In the pit-yard the mood was sombre as the miners stood round Trumpet’s corpse. One woman said softly:
‘At least a person can decide if they want to go down there or not.’
But a new wave of people was arriving from the village, and Levaque, marching at their head followed by La Levaque and Bouteloup, was shouting:
‘Death to the Belgians! No foreigners in our pit! Death to the Belgians.’
They all surged forward, and Étienne had to check them. He walked up to the captain, a tall, thin young man in his late twenties, who looked grim but determined, and he explained the situation to him, trying to win him over, watching carefully to see what effect his words would have. Why risk a pointless massacre? Wasn’t justice on the side of the miners? They were all brothers, they ought to be able to come to some agreement. At the mention of a republic, the captain gestured nervously, but he maintained his stiff military bearing and said abruptly:
‘Stand back. Don’t force me to do my duty!’

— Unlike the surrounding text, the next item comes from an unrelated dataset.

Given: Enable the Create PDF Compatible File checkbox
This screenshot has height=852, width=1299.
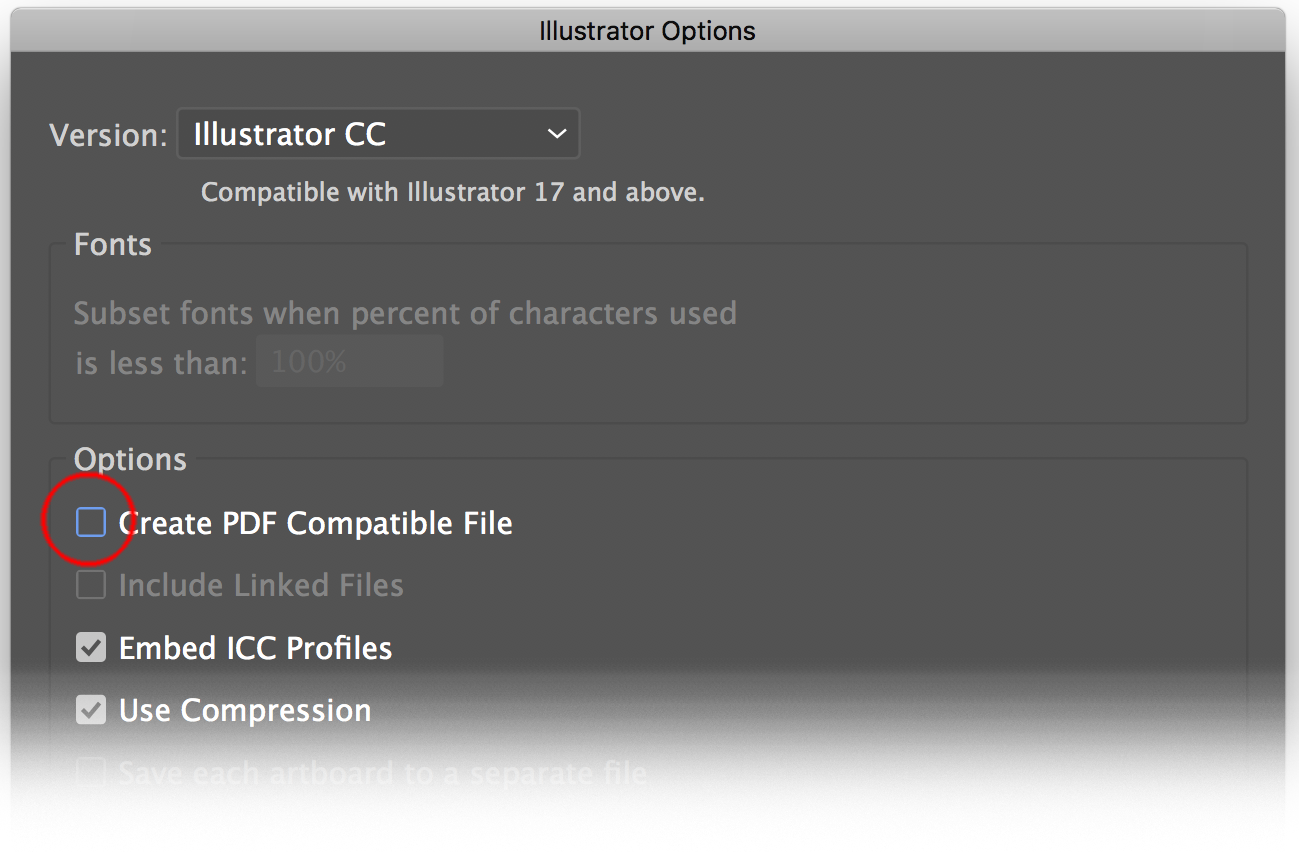Looking at the screenshot, I should 91,522.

Three times Étienne tried again. Behind him the comrades were becoming restive. A rumour was going round that M. Hennebeau was at the pit, and somebody suggested letting him down the shaft by his neck to see if he would dig out the coal himself. But the rumour was false; only Négrel and Dansaert were there, and they appeared briefly at a pit-head window. The overman remained in the background, unwilling to show his face since his episode with La Pierronne, but the engineer boldly surveyed the crowd with his sharp little eyes, smiling with the cheerful contempt that he habitually bestowed on all men and all things. People started hissing and booing, and the two men vanished from sight. And in the place where they had been standing, only the fair, pale face of Souvarine could now be seen. It happened to be his shift. Since the beginning of the strike he had never left his machinery even for a single day, but he had become more and more taciturn and more and more preoccupied by some obsession or other, which seemed to gleam like a bolt of steel in the depths of his pale eyes.